Assigned task | Only the lines holding the string "grid" are needed; copy each of them from the data.

Records from a dataset
________________________________________
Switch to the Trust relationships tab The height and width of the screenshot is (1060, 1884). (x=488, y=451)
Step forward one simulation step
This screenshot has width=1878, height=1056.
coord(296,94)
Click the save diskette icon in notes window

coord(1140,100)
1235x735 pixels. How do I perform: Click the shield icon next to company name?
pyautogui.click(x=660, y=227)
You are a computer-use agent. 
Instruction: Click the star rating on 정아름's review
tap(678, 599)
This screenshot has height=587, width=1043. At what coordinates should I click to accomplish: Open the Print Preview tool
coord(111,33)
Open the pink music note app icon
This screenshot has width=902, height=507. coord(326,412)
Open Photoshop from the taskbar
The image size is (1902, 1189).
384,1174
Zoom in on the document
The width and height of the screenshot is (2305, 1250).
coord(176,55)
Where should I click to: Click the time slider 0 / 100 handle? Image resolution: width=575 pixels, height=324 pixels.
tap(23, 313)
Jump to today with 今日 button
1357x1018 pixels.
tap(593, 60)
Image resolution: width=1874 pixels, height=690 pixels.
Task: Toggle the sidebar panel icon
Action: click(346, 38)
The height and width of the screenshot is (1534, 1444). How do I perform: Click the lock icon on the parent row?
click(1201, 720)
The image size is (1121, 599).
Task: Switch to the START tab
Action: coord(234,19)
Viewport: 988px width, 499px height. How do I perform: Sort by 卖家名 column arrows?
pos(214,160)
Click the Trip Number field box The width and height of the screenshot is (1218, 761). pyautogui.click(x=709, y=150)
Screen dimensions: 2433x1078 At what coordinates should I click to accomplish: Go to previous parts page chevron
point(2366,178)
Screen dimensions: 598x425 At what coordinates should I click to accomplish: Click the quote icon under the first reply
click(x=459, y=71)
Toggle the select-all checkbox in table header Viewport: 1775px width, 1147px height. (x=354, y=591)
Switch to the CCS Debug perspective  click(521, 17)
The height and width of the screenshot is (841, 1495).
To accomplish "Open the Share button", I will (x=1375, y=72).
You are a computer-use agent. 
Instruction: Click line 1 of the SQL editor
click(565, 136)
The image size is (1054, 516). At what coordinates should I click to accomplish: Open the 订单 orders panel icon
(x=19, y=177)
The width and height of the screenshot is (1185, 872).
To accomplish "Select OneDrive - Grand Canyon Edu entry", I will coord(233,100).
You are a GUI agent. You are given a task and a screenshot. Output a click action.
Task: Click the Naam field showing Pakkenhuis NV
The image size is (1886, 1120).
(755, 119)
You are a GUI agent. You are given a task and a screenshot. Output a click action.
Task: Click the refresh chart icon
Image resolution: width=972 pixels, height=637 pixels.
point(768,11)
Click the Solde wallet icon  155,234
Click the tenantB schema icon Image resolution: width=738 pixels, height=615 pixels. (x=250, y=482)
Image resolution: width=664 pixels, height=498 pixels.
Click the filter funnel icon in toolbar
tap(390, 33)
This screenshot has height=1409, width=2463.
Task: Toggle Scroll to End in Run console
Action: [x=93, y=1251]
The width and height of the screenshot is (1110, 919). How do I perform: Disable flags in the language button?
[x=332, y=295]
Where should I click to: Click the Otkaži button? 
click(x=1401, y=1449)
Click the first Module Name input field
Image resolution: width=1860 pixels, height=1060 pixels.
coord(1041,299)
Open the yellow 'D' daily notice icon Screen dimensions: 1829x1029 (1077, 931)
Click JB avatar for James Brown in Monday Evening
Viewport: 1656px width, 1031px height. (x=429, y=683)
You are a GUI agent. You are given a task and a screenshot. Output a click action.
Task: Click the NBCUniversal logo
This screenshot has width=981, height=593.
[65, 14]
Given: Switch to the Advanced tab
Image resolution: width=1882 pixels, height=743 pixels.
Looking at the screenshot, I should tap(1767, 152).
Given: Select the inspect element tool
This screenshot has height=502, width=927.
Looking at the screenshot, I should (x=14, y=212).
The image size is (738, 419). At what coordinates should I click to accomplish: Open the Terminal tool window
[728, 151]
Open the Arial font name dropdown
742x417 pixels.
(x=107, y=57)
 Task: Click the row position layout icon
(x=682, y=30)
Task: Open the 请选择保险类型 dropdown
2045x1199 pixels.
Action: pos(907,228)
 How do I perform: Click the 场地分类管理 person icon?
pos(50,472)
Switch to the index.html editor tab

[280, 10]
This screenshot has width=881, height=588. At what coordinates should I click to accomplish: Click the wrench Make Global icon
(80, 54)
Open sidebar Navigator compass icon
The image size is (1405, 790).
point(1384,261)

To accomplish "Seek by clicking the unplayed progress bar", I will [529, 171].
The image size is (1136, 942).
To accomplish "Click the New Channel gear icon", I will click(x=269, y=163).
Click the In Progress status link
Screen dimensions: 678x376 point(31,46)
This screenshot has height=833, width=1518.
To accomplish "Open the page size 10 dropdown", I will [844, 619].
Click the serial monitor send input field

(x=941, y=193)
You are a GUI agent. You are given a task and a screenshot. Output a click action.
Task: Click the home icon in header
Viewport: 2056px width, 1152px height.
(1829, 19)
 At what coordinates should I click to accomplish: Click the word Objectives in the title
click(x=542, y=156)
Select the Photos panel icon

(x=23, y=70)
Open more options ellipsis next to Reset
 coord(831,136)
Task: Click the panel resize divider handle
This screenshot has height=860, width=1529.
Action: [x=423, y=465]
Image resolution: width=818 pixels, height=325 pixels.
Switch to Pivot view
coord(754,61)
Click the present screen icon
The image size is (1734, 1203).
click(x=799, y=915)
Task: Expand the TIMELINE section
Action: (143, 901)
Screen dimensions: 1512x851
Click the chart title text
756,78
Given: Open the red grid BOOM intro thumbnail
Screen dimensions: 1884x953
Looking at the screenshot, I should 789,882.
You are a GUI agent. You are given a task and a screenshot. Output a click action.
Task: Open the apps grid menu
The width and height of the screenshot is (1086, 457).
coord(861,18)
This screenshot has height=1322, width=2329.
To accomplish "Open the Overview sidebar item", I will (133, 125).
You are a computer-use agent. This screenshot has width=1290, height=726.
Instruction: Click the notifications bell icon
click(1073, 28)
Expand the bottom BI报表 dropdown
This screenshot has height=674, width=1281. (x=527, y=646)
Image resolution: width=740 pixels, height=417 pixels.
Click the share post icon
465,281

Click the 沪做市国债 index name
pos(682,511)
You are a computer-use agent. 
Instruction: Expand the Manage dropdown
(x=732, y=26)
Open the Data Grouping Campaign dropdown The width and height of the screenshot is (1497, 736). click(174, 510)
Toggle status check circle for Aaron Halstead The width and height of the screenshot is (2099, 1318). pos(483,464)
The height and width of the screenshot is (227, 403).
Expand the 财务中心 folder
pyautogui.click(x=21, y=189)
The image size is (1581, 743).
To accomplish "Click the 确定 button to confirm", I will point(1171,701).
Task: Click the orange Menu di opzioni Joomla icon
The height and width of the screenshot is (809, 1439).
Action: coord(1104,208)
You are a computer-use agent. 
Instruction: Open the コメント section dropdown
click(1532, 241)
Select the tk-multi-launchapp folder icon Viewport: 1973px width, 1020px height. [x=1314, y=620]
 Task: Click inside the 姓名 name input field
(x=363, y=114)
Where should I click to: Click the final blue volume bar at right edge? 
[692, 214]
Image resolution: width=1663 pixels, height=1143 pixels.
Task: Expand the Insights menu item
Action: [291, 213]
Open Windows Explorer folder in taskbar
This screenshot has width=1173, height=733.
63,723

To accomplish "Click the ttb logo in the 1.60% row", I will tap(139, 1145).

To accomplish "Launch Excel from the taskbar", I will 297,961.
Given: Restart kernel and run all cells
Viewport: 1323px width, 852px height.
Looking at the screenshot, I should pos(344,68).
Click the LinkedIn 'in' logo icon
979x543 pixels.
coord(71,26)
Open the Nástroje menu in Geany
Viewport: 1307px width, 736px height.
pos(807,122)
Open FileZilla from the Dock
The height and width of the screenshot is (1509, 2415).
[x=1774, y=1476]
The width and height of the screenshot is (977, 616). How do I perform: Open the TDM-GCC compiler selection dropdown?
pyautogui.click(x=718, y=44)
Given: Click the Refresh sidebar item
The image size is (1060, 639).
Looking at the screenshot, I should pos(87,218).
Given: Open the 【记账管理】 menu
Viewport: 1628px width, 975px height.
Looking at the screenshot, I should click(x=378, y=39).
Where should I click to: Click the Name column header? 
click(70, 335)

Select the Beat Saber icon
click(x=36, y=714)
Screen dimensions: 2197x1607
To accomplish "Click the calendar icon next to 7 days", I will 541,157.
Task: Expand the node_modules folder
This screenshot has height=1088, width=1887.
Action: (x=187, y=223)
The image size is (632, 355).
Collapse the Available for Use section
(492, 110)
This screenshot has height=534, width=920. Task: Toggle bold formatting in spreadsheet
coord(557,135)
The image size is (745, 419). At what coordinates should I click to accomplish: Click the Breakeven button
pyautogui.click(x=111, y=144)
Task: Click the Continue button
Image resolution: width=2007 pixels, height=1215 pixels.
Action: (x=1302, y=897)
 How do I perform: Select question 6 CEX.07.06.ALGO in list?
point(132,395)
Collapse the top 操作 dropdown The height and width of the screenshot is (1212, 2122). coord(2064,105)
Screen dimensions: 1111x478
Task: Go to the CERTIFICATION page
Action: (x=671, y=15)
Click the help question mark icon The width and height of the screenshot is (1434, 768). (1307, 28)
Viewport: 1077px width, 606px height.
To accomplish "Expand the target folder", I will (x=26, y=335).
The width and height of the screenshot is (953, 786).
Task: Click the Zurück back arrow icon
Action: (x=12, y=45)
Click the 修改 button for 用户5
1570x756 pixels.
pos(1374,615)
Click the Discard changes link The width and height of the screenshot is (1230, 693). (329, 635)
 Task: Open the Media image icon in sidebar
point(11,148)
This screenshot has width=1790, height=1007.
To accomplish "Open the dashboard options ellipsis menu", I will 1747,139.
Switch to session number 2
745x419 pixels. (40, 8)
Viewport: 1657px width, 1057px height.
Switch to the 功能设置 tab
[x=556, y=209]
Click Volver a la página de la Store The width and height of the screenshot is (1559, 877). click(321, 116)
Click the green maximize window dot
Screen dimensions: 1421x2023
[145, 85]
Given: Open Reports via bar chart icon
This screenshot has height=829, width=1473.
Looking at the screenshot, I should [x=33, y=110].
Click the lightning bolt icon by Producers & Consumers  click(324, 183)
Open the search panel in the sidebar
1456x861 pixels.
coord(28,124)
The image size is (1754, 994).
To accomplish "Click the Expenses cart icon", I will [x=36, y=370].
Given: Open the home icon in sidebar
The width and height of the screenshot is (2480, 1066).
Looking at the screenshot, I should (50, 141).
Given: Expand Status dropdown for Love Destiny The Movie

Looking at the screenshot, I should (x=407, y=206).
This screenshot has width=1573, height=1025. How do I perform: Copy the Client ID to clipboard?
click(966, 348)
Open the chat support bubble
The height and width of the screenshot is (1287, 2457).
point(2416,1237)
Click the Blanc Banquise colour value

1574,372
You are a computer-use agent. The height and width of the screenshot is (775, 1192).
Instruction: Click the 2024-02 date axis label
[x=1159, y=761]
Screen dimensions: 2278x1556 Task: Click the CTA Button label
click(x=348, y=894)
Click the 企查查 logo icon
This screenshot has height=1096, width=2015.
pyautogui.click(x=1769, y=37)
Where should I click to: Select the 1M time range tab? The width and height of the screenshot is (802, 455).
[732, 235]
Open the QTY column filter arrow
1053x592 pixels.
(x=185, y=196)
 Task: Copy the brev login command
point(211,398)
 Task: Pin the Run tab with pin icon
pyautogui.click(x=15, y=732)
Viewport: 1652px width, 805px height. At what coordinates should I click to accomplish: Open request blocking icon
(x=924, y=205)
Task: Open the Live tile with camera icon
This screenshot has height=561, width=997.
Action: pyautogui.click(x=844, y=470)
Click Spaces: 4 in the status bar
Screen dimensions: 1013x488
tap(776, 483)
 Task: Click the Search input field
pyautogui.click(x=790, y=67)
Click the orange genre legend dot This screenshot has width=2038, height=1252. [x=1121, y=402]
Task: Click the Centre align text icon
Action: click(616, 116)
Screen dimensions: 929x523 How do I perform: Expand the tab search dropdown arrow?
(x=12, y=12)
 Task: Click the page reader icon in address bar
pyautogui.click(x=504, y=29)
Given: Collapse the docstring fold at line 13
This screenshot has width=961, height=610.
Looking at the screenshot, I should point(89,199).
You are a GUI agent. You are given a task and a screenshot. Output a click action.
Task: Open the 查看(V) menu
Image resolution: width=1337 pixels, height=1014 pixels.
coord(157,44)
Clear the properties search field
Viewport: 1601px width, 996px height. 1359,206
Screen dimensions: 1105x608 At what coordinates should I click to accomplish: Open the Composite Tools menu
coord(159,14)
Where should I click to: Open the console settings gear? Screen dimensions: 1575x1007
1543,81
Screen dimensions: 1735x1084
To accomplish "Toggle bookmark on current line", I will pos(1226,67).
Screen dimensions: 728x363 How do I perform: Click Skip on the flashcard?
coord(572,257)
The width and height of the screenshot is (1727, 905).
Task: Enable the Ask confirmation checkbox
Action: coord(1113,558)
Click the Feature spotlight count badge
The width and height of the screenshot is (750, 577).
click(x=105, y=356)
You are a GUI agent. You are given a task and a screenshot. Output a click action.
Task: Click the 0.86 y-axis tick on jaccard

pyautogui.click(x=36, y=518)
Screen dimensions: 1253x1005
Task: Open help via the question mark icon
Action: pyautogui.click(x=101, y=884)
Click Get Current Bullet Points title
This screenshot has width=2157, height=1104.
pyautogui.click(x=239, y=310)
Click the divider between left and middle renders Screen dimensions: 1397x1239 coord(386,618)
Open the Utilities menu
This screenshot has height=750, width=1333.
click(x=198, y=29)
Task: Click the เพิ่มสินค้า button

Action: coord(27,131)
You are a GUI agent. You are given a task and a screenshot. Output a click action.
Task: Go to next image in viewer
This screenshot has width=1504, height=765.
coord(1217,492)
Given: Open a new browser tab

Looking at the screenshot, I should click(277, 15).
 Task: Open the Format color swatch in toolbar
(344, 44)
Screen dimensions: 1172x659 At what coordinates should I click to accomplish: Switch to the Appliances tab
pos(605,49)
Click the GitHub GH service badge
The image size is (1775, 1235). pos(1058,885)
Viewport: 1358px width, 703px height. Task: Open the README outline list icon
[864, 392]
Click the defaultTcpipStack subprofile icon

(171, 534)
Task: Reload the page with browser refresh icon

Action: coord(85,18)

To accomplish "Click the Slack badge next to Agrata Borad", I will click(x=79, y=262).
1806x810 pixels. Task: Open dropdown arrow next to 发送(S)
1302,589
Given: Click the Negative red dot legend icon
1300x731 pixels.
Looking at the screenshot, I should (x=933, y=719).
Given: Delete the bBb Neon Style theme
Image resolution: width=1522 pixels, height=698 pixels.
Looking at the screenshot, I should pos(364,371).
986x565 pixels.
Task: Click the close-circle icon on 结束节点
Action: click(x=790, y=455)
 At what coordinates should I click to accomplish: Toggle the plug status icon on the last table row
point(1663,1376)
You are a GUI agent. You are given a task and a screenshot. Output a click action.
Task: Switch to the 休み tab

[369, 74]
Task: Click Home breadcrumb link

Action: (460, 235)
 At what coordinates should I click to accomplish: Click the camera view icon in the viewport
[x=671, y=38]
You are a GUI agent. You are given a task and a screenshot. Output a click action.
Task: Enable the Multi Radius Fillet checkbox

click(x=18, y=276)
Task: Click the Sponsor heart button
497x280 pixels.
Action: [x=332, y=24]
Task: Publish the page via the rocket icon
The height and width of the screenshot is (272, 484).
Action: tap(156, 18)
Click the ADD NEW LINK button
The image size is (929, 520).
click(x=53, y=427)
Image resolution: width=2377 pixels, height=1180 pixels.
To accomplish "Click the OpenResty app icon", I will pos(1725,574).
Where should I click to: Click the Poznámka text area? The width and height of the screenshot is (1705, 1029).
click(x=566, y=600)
________________________________________
Answer to this problem |
Given: Open the red grid BOOM intro thumbnail
Task: Open the apps grid menu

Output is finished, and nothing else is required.